What started as a collective dream, a vague concept of expanding what could be possible in darts, has become a grinding reality where only perpetual perfection will do. One poor visit or one poor leg and the prodigy is raising an eyebrow to the crowd, huffing and puffing, perplexed as to how this could possibly happen.

This was Littler’s first match in his last 15 in which he averaged less than 100, and the slow start triggered a false sense of disaster, an unnerving and unnecessary wave of doubt. What many players consider the pinnacle of performance has become his benchmark, with his 140.91 final set against Ryan Meikle pushing the theoretical ceiling even further. Winning 10 titles and over £1.1m in your first professional year will do that.

This is, of course, a natural consequence of his brilliance – and testament to it – but it’s something he clearly has not yet made peace with. He always wants to be better, never ok just to be ok.
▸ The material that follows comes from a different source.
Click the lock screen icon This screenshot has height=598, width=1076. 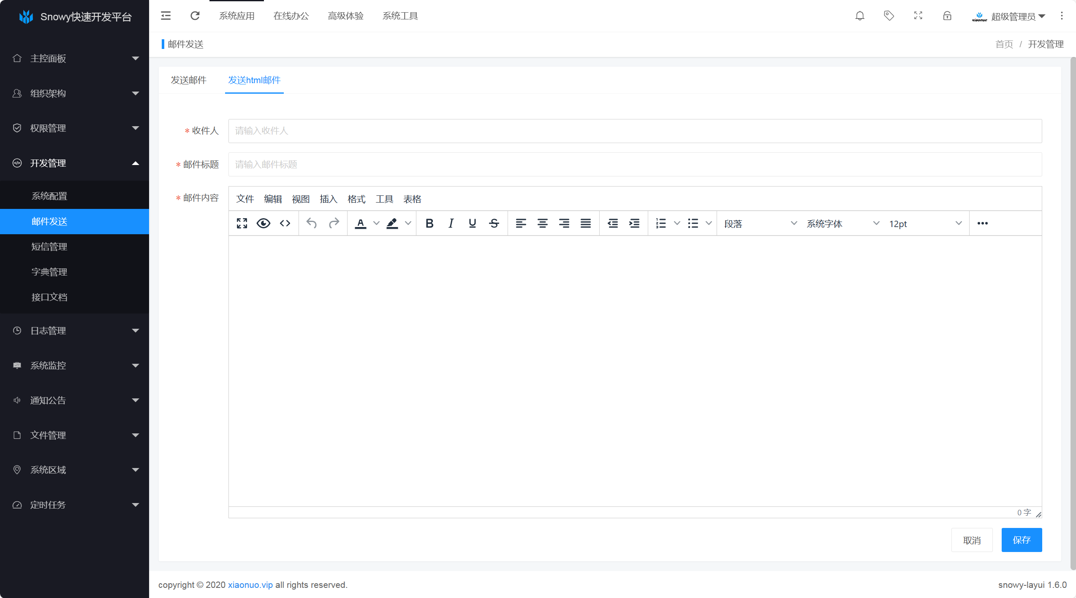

This is stage on which every match last year – bar the final – appeared almost effortless.

Under the heightened scrutiny of the recent weeks, his performances increasingly feel like hard work, shorn of some of their fun and shine.

“It’s good for myself to show that I can be ruthless,” he said post-match of his snarling and fist-pumping.

“I am not a nice person at times on the board. I don’t think anyone else is. But it’s always good to have that a bit of aggression.”

Every Littler match is now an absurd showpiece, provided prime-time billing and prime-time audiences for what will often be run-of-the-mill events. This would have been utterly unremarkable were Littler not involved, instead it will undoubtedly be the most-watched game of the round.

The world watches because they know what could happen, that magic is on the cards and mischief afoot. When it never arrives, when this just becomes another day, there’s a palpable sense of disappointment. He feels this just as keenly, with one match left in 2024 to hit a record fifth nine-darter, ever desperate to entertain.

Even Littler’s next opponent, Ryan Joyce – who is only outside the world’s top 32 on account of a fear of flying so petrifying it keeps him away from lucrative European Tour events – said the boy king could win their game without being at his best.

And there’s every chance he will do so, even if Joyce will further discomfit him and take some of the opportunities White placed the wrong side of the wire.

But this all feels very serious, in a way it never has before with Littler. His second-round tears were just another sign this matters to an extent it never has before.

Part of this is the expectation he will lift the Sid Waddell Trophy, perhaps just as much that he will do so in constant style, without dropping a set, hitting more 180s than ever before, with the odd nine-darter. We only remember the true highlights of the past year, flattened by nostalgia into an “all hits, all the time” reel which doesn’t remotely reflect reality.

The sooner both he and the crowd realise this is not so much unrealistic as impossible, the freer and better he will perform. Making peace with his astonishing past – and the possibility of both failure and occasional mediocrity – is the key to an even more extraordinary future.